3.9. Statistical Analysis

All experiments were conducted at least in triplicate, and the results are expressed as mean  ±  standard deviation. Student t-tests with a 95% confidence interval were employed to assess if there were significant differences between groups. p-values below 0.05 were used to identify significant differences.

4. Conclusions

Concluding, this work introduces and evaluates a dual-modified PLGA-based nanosystem designed for the treatment of S. aureus infections. The NPs were consistently below 180 nm, which is an appropriate size for drug delivery purposes.

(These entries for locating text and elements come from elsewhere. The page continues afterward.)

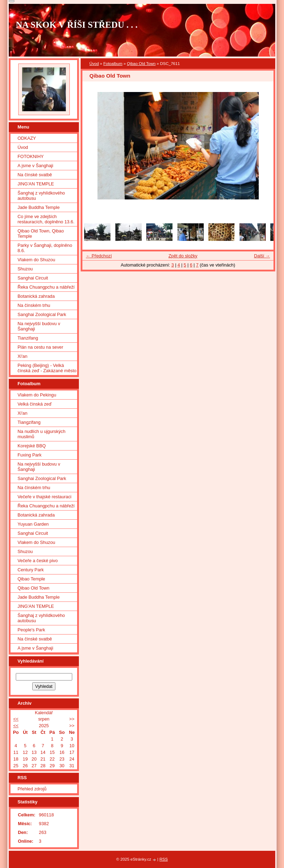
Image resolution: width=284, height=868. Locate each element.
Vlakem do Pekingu (37, 395)
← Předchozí (99, 256)
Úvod (94, 64)
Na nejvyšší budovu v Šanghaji (39, 326)
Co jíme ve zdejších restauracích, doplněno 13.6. (46, 219)
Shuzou (25, 269)
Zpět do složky (183, 256)
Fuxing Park (29, 455)
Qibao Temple (31, 579)
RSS (164, 859)
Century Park (31, 570)
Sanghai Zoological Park (42, 314)
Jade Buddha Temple (39, 207)
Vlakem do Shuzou (36, 259)
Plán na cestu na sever (40, 347)
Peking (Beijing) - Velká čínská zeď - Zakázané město (47, 368)
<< (16, 719)
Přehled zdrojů (32, 789)
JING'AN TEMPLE (36, 184)
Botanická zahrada (36, 296)
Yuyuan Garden (33, 524)
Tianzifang (28, 338)
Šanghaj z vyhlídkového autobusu (41, 196)
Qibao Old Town (141, 64)
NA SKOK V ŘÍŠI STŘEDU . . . (77, 25)
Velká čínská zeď (34, 404)
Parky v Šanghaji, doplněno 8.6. (45, 248)
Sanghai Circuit (33, 278)
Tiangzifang (29, 422)
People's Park (31, 630)
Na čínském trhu (34, 305)
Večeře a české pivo (38, 560)
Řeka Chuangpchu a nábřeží (46, 287)
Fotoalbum (113, 64)
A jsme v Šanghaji (35, 165)
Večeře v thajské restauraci (45, 497)
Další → (262, 256)
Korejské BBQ (32, 446)
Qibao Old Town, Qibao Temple (41, 234)
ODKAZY (27, 138)
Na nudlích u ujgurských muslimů (41, 434)
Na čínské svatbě (35, 175)
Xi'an (22, 356)
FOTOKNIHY (31, 156)
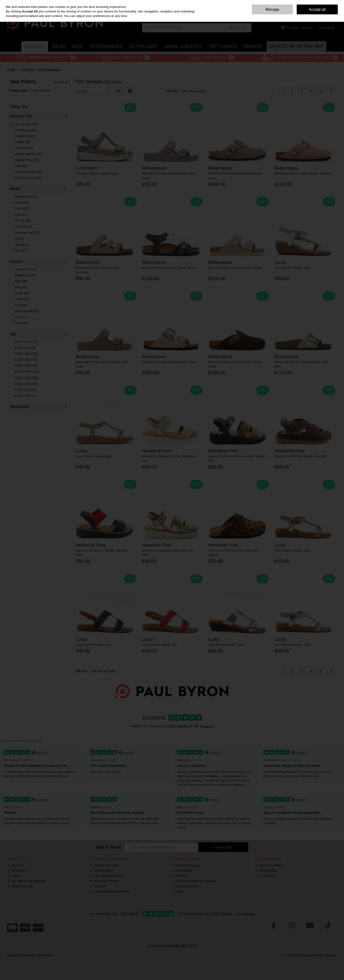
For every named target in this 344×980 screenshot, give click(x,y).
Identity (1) (22, 245)
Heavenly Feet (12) (27, 232)
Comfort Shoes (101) (28, 178)
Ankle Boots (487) (26, 130)
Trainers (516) (24, 148)
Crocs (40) (21, 208)
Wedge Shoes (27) (27, 160)
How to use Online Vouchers (110, 891)
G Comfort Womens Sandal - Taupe (97, 173)
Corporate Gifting (185, 886)
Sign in (324, 14)
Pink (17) (21, 317)
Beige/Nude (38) (25, 275)
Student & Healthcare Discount (194, 881)
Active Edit (144, 46)
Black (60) (21, 281)
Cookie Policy (266, 875)
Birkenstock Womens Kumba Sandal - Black (168, 267)
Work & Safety (183, 46)
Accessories (106, 46)
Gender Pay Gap (21, 886)
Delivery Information (105, 865)
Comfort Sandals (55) (29, 172)
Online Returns (101, 870)
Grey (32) (21, 305)
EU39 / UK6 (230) (26, 366)
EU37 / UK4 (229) (26, 354)
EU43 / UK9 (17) (25, 390)
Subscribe (223, 847)
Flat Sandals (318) (27, 124)
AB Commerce (328, 955)
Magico (296, 955)
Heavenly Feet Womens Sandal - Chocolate (300, 456)
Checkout (327, 28)
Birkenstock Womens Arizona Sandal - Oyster (235, 267)
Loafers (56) (22, 142)
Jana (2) (20, 251)
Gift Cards (223, 46)
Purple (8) (21, 323)
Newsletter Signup (186, 865)
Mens (59, 46)
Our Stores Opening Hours (27, 881)
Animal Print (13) (25, 269)
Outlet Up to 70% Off (296, 46)
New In (179, 891)
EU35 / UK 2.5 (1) (26, 342)
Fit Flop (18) (22, 220)
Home (272, 3)
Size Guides (182, 870)
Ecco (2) (20, 215)
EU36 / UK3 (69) (25, 348)
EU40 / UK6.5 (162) (27, 372)
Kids (78, 46)
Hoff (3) (19, 238)
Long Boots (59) (25, 136)
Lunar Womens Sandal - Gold (292, 550)
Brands (253, 46)
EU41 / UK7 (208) (26, 377)
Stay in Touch (108, 847)
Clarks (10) (22, 202)
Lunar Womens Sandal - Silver (293, 267)
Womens (35, 46)
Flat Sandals (40, 91)
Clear (61, 82)
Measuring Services (105, 881)
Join (334, 14)
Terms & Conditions (269, 865)
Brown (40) (22, 293)
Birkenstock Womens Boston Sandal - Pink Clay (303, 173)
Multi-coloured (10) (27, 311)
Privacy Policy (266, 870)
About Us (16, 865)
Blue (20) (21, 287)
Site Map (180, 875)
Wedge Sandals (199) (29, 154)
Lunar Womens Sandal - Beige (94, 456)
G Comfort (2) (24, 226)
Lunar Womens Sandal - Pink (159, 644)
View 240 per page (193, 91)
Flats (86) (21, 166)
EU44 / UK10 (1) (25, 396)
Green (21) (22, 299)
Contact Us (285, 3)
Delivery (300, 3)
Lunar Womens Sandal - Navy (94, 644)
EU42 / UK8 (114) (26, 383)
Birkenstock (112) (26, 196)
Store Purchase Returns (107, 875)
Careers (15, 875)
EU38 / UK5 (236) (26, 360)
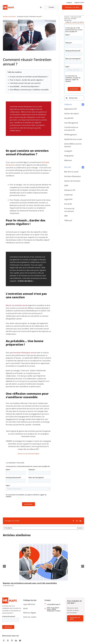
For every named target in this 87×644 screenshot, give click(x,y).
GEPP (66, 186)
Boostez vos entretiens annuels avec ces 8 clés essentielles (30, 583)
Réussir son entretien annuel (16, 305)
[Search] (66, 98)
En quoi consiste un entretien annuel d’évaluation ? (29, 76)
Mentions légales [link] (30, 613)
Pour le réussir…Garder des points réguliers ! (27, 80)
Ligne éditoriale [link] (29, 604)
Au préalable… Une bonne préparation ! (24, 86)
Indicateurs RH (70, 190)
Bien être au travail (71, 172)
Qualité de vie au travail (73, 139)
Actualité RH (69, 118)
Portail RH (68, 204)
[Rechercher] (74, 98)
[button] (74, 104)
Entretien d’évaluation (72, 176)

FTIR analysis clearly confirmed the successful surface modification with FA and TAT peptide, while stability testing showed that the formulation could be stored without losing its properties.

More importantly, the addition of FA and TAT increased the interaction between the NPs and S. aureus, proving that the chosen ligands effectively improved targeting. The particles also showed good compatibility with human dermal fibroblast cells, suggesting they are safe enough to move toward in vivo evaluation. Interestingly, besides serving as carriers, the FA/TAT-modified NPs displayed a slight but measurable antibacterial effect on their own by influencing the bacterial growth curve.

While the current study focuses on the development and thorough physicochemical characterization of a versatile dual-functionalized PLGA NP platform without encapsulating a specific antibiotic, this represents a limitation regarding direct therapeutic evaluation. The study was designed to establish a generic carrier with well-defined size, stability, surface modification, and targeting properties, suitable as a modular system for a variety of antimicrobial agents or other bioactive compounds. Future studies can build on these findings by loading the NPs with known antibiotics, enabling investigation of targeted delivery, controlled release, and potential synergistic effects with the FA/TAT functionalization. While hydrophobic molecules, such as rifampicin, can be incorporated into the PLGA matrix via single-emulsion (oil-in-water) solvent evaporation, hydrophilic drugs, such as gentamicin, can be encapsulated using a double-emulsion (water-in-oil-in-water) method to ensure efficient loading. Such studies will provide insights into the therapeutic potential of this platform, including efficacy against resistant strains and safety under physiologically relevant conditions.

Bringing these findings together, these outcomes point to the FA/TAT-functionalized nanocarriers as a promising platform for selective antimicrobial delivery. By combining stability, safety, and improved bacterial binding, this nanosystem could offer a useful strategy for tackling S. aureus infections and may also contribute to efforts aimed at slowing down the growing problem of antibiotic resistance.